Michael Ghermezi, Mingjie Li, Suzie Vardanyan, Nika Manik Harutyunyan, Jillian Gottlieb, Ariana Berenson, Tanya M. Spektor, Claudia Andreu-Vieyra, Sophia Petraki, Eric Sanchez, Kyle Udd, Cathy S. Wang, Regina A. Swift, Haiming Chen, James R Berenson
Haematologica December 2016 : haematol.2016.150896; doi:10.3324/haematol.2016.150896
Abstract
B-cell maturation antigen is expressed on plasma cells. In this study, we have identified serum B-call maturation antigen as a novel biomarker that can monitor and predict outcomes for multiple myeloma patients. Compared to healthy donors, patients with multiple myeloma showed elevated serum B-cell maturation antigen levels (P < 0.0001). Serum B-cell maturation antigen levels correlated with the proportion of plasma cells in bone marrow biopsies (Spearman rho = 0.710; P < 0.001), clinical status (P values: 0.0374 complete response vs partial response; < 0.0001 complete response vs. progressive disease), and tracked with changes in M protein levels. Among patients with non secretory disease, serum B-cell maturation antigen levels correlated with bone marrow plasma cell levels and PET scan findings.
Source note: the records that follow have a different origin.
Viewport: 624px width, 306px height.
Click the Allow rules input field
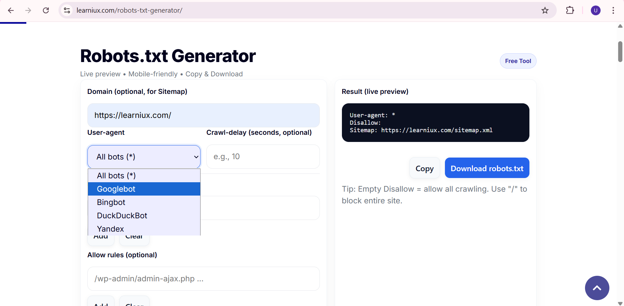203,279
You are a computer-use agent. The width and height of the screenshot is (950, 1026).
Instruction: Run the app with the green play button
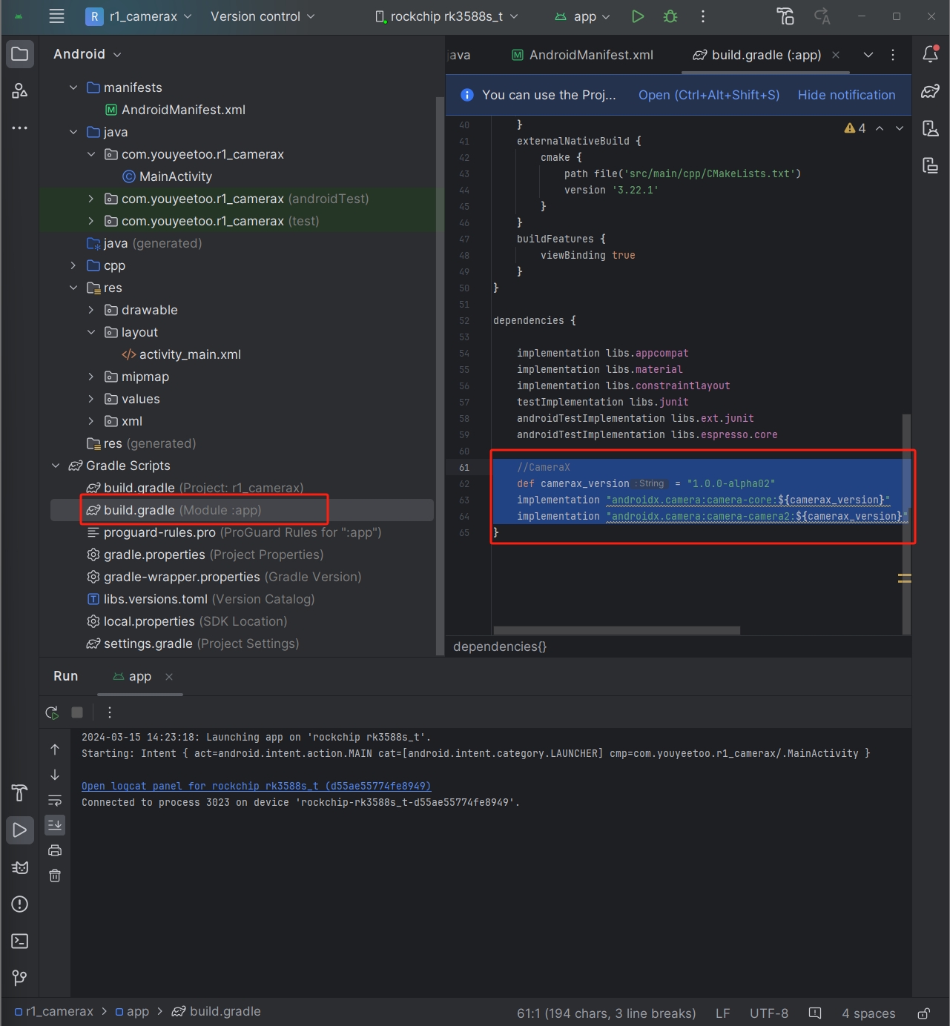(x=637, y=16)
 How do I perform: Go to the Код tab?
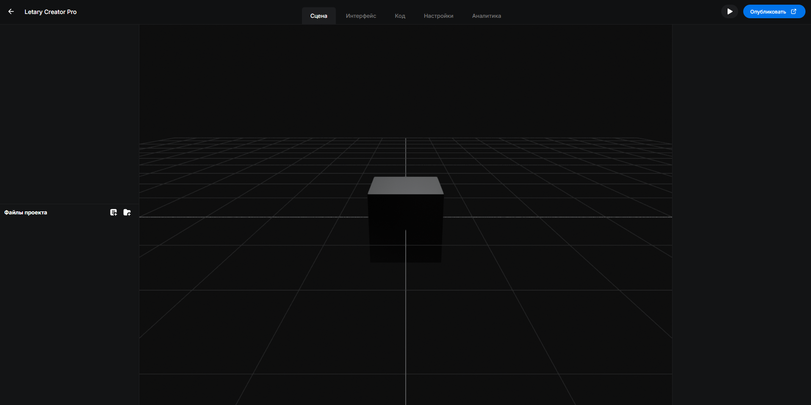tap(400, 16)
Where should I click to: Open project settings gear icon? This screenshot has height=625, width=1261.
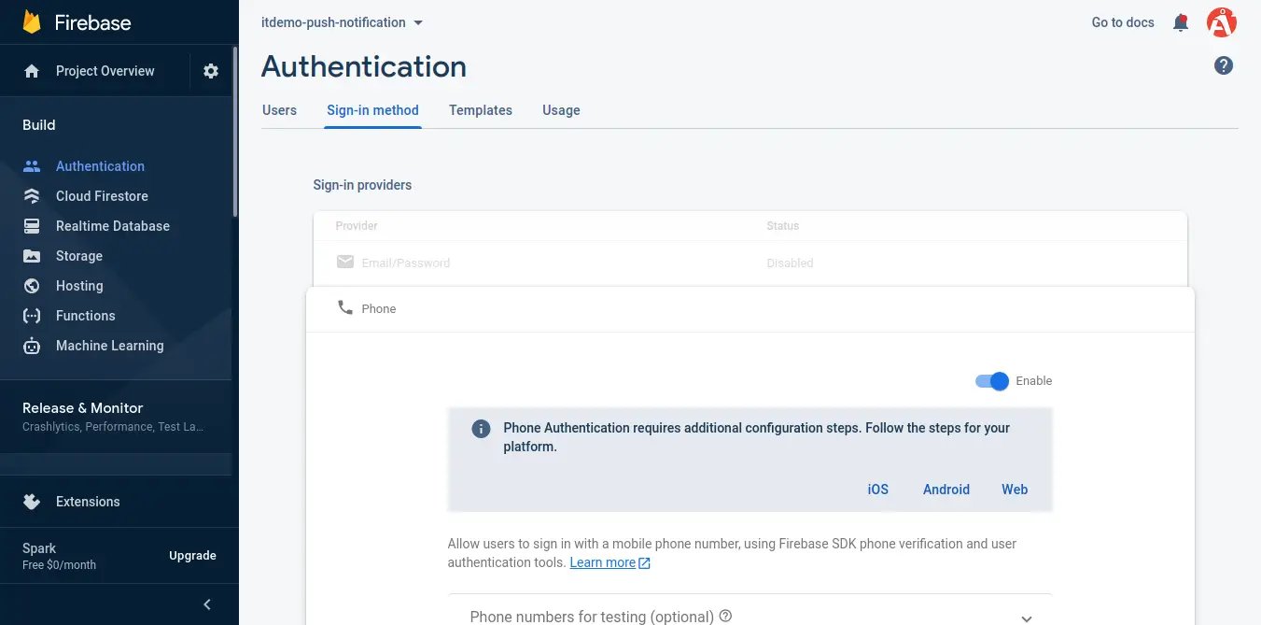[x=211, y=71]
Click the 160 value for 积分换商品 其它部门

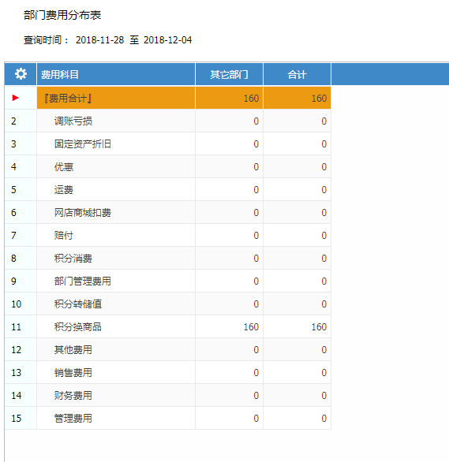tap(251, 326)
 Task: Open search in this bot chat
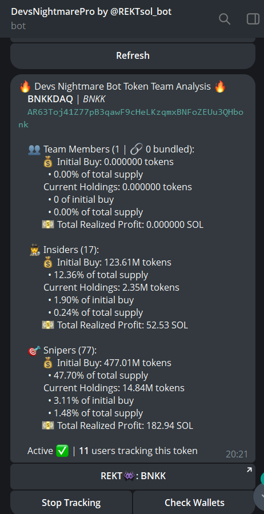[225, 19]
Kaplan-Meier analysis demonstrated that serum B-cell maturation antigen levels above the median levels were predictive of a shorter progression-free survival (PFS; P = 0.0006) and overall survival (OS; P = 0.0108) among multiple myeloma patients (n = 243). Specifically, patients with serum B-cell maturation antigen levels above the median level at the time of starting frontline (P = 0.0043) or a new salvage therapy (P = 0.0044) were found to have shorter progression-free survival. Importantly, serum B-cell maturation antigen levels did not show any dependence on renal function and maintained independent significance when tested against other known prognostic markers for multiple myeloma such as age, β2M, hemoglobin, and bone disease. These data identify serum B-cell maturation antigen as a new biomarker to manage multiple myeloma patients.